Before taking up the study of the various designs of the many different tools, it is best that we first understand why certain tools are used, that is, why a jig is used instead of a punch and die, and vice versa. For an illustration, assume that we are about to design the tools to produce an electric flatiron, Fig. 1. This is admirably suited for our purpose, due to the fact that, in economically manufacturing this iron, there are employed blanking dies, drawing dies, forming dies, drill jigs, tapping fixtures, and milling fixtures.
The first step from the designer's point of view is to ascertain the number of irons to be manufactured yearly, as the production largely governs the design of tools. Assuming that the production will be 150,000 yearly, proceed to lay out expensive tools for rapid and economical manufacture.

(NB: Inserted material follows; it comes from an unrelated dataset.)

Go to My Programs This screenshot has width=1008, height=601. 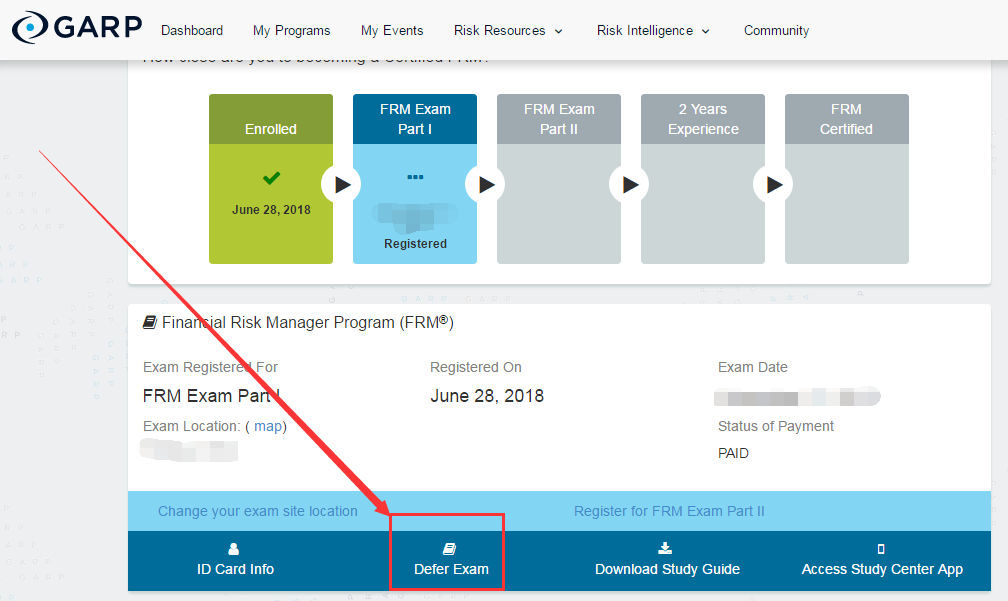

The base a, Fig. 2, is of cast iron, and the drawing calls for finish on top and bottom. For machining the top and bottom of the base we have available four methods - turning; planing; grinding; or milling - the qualifications of which are as follows:
(1) Turning the surfaces in a lathe would not be considered, due to the slowness of inserting the bases in the chuck, or of turning the fixture and removing it, with the additional loss of the operator's time in waiting for the completion of the cut, but principally due to the poor surface produced by the circular cutting tool which would add to the polishing expense.
(2) Planing the surfaces would be better, for we could make two fixtures for holding a number of bases, and, while the cut is being taken on one set of bases, the operator could unload and reload the second fixture. Planers, however, are seldom found in manufacturing departments. Also the use of a single-pointed tool would not leave the desired surface when only one cut is taken.
Fig. 1. Diagrammatic View of Flatiron to be Designed.
(3) Grinding has the disadvantages found in turning, namely, waiting for the completion of the cut, and the additional disadvantage of the necessity of taking several cuts, for it is noticed that the drawing calls for a definite thickness of 5/8 inch. The castings vary in thickness, and, unless we start the cut on the thickest castings, a broken wheel will result.
(4) Milling has many advantages. First, there are a number of cutting points in the milling cutter. In addition, we can set and lock the cutter to a positive depth, insuring all bases being the same thickness regardless of variation in thickness when in the rough. Also, the finished surface of the base will be smoother than with planing or turning.
Having decided upon the milling cutter, our next problem is how to hold the bases, or which is the best type of milling fixture - largely governed by the type of milling machine we have at hand. If the miller is of the plain type, then we find that two milling fixtures are best adapted - one to be unloaded and loaded while the cut is being taken on a set of bases held in the other milling fixture, and the fixtures so designed as to be quickly attached on and detached from the miller.
Fig. 2. Parts of Flatiron.
If we have at hand a milling machine having a circular milling attachment, we have the ideal method, for then the milling fixture can be designed as shown in the upper view, Fig. 3. In operation, the circular fixture a constantly revolves, as does the milling cutter b, and is so designed that as fast as the cutter leaves the surface of a base the operator can readily remove the finished base and insert a rough casting without stopping the machine. This method proves to be the fastest because there is no lost time in stopping, starting, or changing the bases.
The same line of reasoning must be followed in working out the details of the holding devices for the bases. Speed of operation and accuracy must be uppermost in the designer's mind. The student must have in mind that although we have used only the base of the flatiron for an illustration, the methods, fixtures, and reasoning are applicable to almost any flat work that is to be surfaced. Various designs of milling fixtures will be shown later.
After milling the top and the bottom, the next operation on the flatiron base is drilling the two holes. For this operation a drill jig is used. Under the subsequent heading of Jigs and Fixtures are shown numerous types of jigs that could be used, but the open box jig, Fig. 64, used in conjunction with the multiple-spindle drill press is the most logical selection. There are no clamps or screws to operate, which means speed in operation. In order to further increase the speed of production it will be noted that the base rests on round cross-rods which prevents chips interfering and eliminates the necessity of cleaning after each drilling operation, which is necessary on all other types of jigs. This particular type of jig is applicable only when all holes are drilled in the work at the same time, for then the work cannot shift. Accuracy closer than 0.002 inch between the holes and the edge of the work cannot be expected. If the work is of a nature that a variation of 1/64 inch is allowable, it would be cheaper to put V-spots in the pattern and drill the castings from the spots, eliminating the jigs entirely; this method should be practiced wherever feasible.